Prison Puppies FAQs

A black lab and two yellow labs wearing blue Future Leader Dog bandannas stand or sit, looking up at their handlers, who are only visible from the waist down. The handlers are wearing blue pants with an orange stripe down the side, indicating they are inmates
By Melissa Spooner, LVT, coordinator of Prison Puppies

Prison Puppies allows inmates to raise guide dog candidates for Leader Dogs for the Blind. Prison Puppies has proven to be a win, win, win initiative with inmates developing responsibility and positive personal skills, Leader Dogs for the Blind having a pipeline of well-trained dogs primed to begin their formal instruction and Leader Dog clients receiving exceptional canine partners who help them live more independent and fulfilling lives. Here are some frequently asked questions about Prison Puppies:

Q: Who decides which inmates get the puppies?
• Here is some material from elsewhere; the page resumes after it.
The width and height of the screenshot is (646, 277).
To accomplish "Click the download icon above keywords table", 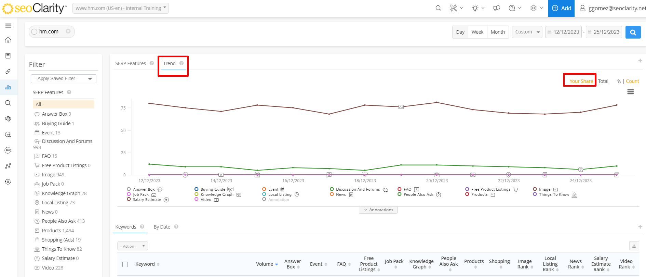I will [634, 246].
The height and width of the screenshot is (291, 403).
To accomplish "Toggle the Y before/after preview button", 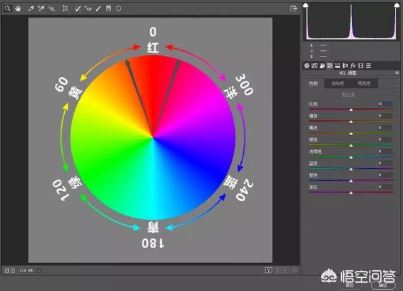I will [x=268, y=270].
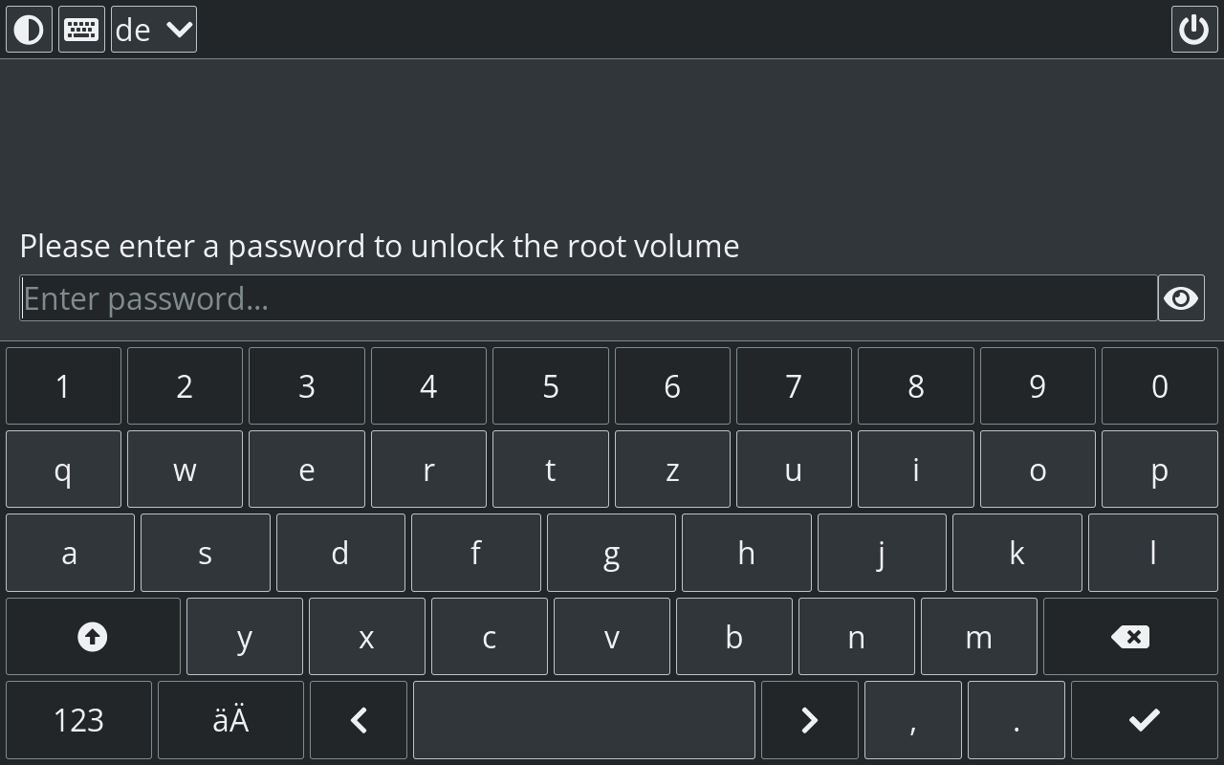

A: In most cases the decision is made by the correctional facility liaison (employed by the facility) who spends a portion of their time overseeing Prison Puppies. Inmates who are interested in raising a puppy start by completing an application, which may include writing an essay or completing other assignments. Only those inmates who have exemplary behavior while incarcerated are eligible to participate.

Q: Who names puppies raised in prisons?

A: We encourage each puppy raiser or team of puppy raisers to name their assigned puppy. This is part of the fun of puppy raising and it helps create a strong bond between the puppy and the raiser.

Q: How long are the puppies with their raisers?

A: The commitment to puppy raising inside of a correctional facility is no different than raising a puppy in a family home. Raisers spend 24 hours per day, 7 days a week for approximately one year raising their Future Leader Dog. This is a full-time volunteer position.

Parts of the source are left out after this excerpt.